Below is a set of records; print all of them exactly as written.
DATA TO USE below:
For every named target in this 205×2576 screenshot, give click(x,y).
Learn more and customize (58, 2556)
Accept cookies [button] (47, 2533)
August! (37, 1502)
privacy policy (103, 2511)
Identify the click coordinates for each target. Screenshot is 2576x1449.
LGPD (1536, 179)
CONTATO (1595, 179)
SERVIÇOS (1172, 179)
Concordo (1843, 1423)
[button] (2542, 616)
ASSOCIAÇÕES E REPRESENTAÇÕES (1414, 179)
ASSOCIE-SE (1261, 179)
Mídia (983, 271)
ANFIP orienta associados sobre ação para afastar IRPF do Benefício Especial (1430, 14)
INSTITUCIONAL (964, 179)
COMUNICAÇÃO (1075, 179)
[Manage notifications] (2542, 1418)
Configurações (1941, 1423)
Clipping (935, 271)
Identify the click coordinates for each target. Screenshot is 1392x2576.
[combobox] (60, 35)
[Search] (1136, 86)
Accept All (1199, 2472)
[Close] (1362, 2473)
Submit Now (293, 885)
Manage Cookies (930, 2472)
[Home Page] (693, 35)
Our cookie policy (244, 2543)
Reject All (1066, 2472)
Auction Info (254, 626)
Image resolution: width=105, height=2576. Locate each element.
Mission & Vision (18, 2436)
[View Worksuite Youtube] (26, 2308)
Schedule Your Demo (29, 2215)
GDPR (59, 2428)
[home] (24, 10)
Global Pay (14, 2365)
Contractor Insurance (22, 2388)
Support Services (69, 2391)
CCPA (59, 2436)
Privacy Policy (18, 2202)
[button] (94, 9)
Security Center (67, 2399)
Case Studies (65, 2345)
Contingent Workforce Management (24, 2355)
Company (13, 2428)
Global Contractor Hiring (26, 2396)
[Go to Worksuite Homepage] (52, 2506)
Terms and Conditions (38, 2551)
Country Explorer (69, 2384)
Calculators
End of DATA TO USE.
> **THE COMPLETED TASK**:
For every named target in this 205×2576 screenshot, give click(x,y).
Learn more and customize (58, 2556)
Accept cookies [button] (47, 2533)
August! (37, 1502)
privacy policy (103, 2511)
Identify the click coordinates for each target. Screenshot is 2576x1449.
LGPD (1536, 179)
CONTATO (1595, 179)
SERVIÇOS (1172, 179)
Concordo (1843, 1423)
[button] (2542, 616)
ASSOCIAÇÕES E REPRESENTAÇÕES (1414, 179)
ASSOCIE-SE (1261, 179)
Mídia (983, 271)
ANFIP orienta associados sobre ação para afastar IRPF do Benefício Especial (1430, 14)
INSTITUCIONAL (964, 179)
COMUNICAÇÃO (1075, 179)
[Manage notifications] (2542, 1418)
Configurações (1941, 1423)
Clipping (935, 271)
Identify the click coordinates for each target. Screenshot is 1392x2576.
[combobox] (60, 35)
[Search] (1136, 86)
Accept All (1199, 2472)
[Close] (1362, 2473)
Submit Now (293, 885)
Manage Cookies (930, 2472)
[Home Page] (693, 35)
Our cookie policy (244, 2543)
Reject All (1066, 2472)
Auction Info (254, 626)
Image resolution: width=105, height=2576. Locate each element.
Mission & Vision (18, 2436)
[View Worksuite Youtube] (26, 2308)
Schedule Your Demo (29, 2215)
GDPR (59, 2428)
[home] (24, 10)
Global Pay (14, 2365)
Contractor Insurance (22, 2388)
Support Services (69, 2391)
CCPA (59, 2436)
Privacy Policy (18, 2202)
[button] (94, 9)
Security Center (67, 2399)
Case Studies (65, 2345)
Contingent Workforce Management (24, 2355)
Company (13, 2428)
Global Contractor Hiring (26, 2396)
[Go to Worksuite Homepage] (52, 2506)
Terms and Conditions (38, 2551)
Country Explorer (69, 2384)
Calculators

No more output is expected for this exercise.